States sending around 2,500 National Guard troops to southern border

by ian

Ian Patrick, FISM News

 

The Department of Defense (DOD) is ramping up support to the southern border through the provision of National Guard troops from almost two dozen states.

As reported by The Center Square, DOD requested the deployment of around 2,500 National Guard troops to help federal immigration officials deal with the southern border crisis.

A DOD spokesperson said the troops are working “only in support missions … and are prohibited under federal law from detaining undocumented migrants or others caught crossing into the United States illegally.”

States that are sending troops to the border include Kentucky, South Carolina, Arkansas, Rhode Island, Illinois, Arizona, Georgia, Indiana, Minnesota, Missouri, North Carolina, Ohio, Pennsylvania, and the U.S. territories of Puerto Rico and the Virgin Islands.

National Guard aviation support is also being provided by Mississippi, Montana, North Dakota, South Dakota, Oregon, Utah, and Washington.

Prior to this report, New Hampshire Republican Gov. Chris Sununu said in a statement that he would be sending 164 National Guard troops from two units to serve the nation during “the ongoing humanitarian crisis along our southern border.”

One of these units will “provide command and control over four subordinate units ‘companies’ from NH, RI, IL and KY numbering approximately 500-soldiers total.” The other unit “will be deployed to primarily surveillance sites along the border.”

Jessica Vaughn, director of policy studies at the Washington D.C.-based Center for Immigration Studies, remarked that the presence of “more boots on the ground” will help the currently “overwhelmed” Border Patrol officers.

“One of the biggest security problems is that federal officials are so distracted dealing with migrants that the border is totally unguarded,” she added.

This nationwide deployment mirrors a similar one back in 2018 under President Donald Trump when he signed a proclamation to send the National Guard to the border.

At the time, then-Homeland Security Secretary Kirstjen Nielsen told reporters that this decision was made to combat what she called the “unacceptable levels of illegal drugs, dangerous gang activity, transnational criminal organizations, and illegal immigration flow across our border.”

However, Texas Gov. Greg Abbott, who has been dealing with the brunt of the border crisis for years, decried Biden’s move as “deeply hypocritical” on the president’s part.

“It is hypocritical on the one hand for the president and his staff to criticize me for having to deploy the National Guard to respond to his open border policies, now for them only to begin to deploy [other states’] National Guards is deeply hypocritical,” Abbott told the The Center Square.

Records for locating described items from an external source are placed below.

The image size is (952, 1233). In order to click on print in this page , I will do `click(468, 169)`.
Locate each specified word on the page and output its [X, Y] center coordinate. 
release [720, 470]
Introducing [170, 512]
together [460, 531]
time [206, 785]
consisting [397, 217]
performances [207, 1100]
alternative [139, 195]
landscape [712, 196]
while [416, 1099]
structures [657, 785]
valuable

This remark was a reference to Operation Lone Star, launched by Abbott in 2021 as a means to respond to the surge of illegal immigrants at the border. As part of the operation, Abbott deployed his state’s National Guard.

Abbott also blasted other Democratic leaders for criticizing him “for helping out our local communities by busing out migrants to sanctuary cities like Washington, D.C., New York City, and Chicago, and then Biden and his administration moving migrants themselves in the middle of the night.”

The last comment refers to reports that the Biden administration flew illegal immigrants from the southern border to cities across the nation under cover of the night.

Abbott said his busing of migrants, which has received flak from Democratic leaders nationwide as he tests their previously stated “sanctuary city” claims, is “really nothing different than what the Biden administration is doing.”

Former acting Commissioner of Customs and Border Protection Mark Morgan even said that Biden’s decision to mobilize the National Guard now, after previously denying requests even to cities like Washington D.C., is nothing more than “a political stunt.”

“These military resources are not being used to secure the border to apply consequences to those who are illegally entering the U.S.,” Morgan said. “Instead they will be used to expedite the processing and releasing of more illegal aliens into the U.S.”

Saying the problem at the border stems from “a policy issue,” Morgan added, “Biden’s open border policies are driving more and more people to come here as we’ve already seen from over 150 countries, including 78 terrorists that we know of.”